Merck & Co. (NYSE:MRK) jumped into the next-generation hepatitis C drug game today with the FDA approval of Zepatier for adult patients afflicted with genotypes 1 or 4. Zepatier is a once-daily, fixed-dose combination tablet that can be administered with or without ribavirin.
According to Merck's initial public statements, the company plans on accelerating the drug's commercial uptake by pricing Zepatier at a roughly 30% discount relative to its chief competitors that are already on the market
Does it matter?
Merck's decision to significantly undercut both AbbVie and Gilead on price could be a game-changer for both companies. After all, Gilead's shareholders were already concerned about slipping hep C revenue this year, as Harvoni and Sovaldi appear to have to hit a plateau in terms of sales volume in recent quarters.
Moreover, AbbVie's Viekira Pak is only now starting to hit its stride following a slower-than-expected commercial launch, generating a healthy $554 million in global sales in the fourth-quarter of 2015. Of course, this is a far cry from the $4.8 billion Gilead pulled in from its hepatitis C drugs in the third quarter of 2015 (the last quarter from which we have data).

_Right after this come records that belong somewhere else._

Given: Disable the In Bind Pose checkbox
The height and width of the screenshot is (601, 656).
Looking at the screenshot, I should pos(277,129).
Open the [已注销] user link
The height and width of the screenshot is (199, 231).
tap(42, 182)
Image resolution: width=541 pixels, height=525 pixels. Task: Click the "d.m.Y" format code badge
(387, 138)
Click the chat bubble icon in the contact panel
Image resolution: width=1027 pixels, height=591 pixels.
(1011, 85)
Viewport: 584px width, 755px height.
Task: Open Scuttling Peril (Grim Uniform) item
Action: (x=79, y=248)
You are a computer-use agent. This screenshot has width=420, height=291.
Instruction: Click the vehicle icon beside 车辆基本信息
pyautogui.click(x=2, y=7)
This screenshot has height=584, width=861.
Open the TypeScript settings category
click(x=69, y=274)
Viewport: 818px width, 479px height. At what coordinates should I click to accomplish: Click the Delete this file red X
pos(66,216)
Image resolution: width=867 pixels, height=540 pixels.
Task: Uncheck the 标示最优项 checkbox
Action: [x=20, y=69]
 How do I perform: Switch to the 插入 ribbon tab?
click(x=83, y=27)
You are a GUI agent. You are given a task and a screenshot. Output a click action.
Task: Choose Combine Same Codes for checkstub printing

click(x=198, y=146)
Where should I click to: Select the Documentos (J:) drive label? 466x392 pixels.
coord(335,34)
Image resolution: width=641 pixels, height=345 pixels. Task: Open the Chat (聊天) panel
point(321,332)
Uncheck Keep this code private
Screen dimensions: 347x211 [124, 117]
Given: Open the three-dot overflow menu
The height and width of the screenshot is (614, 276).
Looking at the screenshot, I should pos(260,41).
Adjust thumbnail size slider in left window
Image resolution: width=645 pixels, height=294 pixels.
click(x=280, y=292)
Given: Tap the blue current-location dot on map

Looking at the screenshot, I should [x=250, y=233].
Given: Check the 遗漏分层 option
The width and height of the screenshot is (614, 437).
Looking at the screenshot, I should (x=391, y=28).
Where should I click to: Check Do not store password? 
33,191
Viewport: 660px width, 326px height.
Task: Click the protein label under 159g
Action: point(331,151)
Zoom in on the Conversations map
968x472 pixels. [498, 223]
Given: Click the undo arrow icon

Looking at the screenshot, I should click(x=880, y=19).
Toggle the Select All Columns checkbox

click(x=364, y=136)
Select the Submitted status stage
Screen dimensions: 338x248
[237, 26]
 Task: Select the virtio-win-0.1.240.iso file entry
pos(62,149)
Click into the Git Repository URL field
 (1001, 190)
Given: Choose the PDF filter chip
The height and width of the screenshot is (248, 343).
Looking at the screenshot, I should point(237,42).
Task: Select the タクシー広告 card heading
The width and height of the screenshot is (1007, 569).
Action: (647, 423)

Looking ahead, Merck plans on the having the drug in the hands of wholesalers within a matter of weeks, meaning that Zepatier could start impacting AbbVie and Gilead's top-lines to some degree in the first-quarter of 2016. The good news for AbbVie and Gilead's shareholders is that it'll probably take a couple of quarters for Merck to establish the drug's place in the eyes of the major pharmacy benefit managers. As such, AbbVie and Gilead probably won't see a huge drop-off in market share right off the bat, but eventually this hefty price discount is almost certain to take a toll.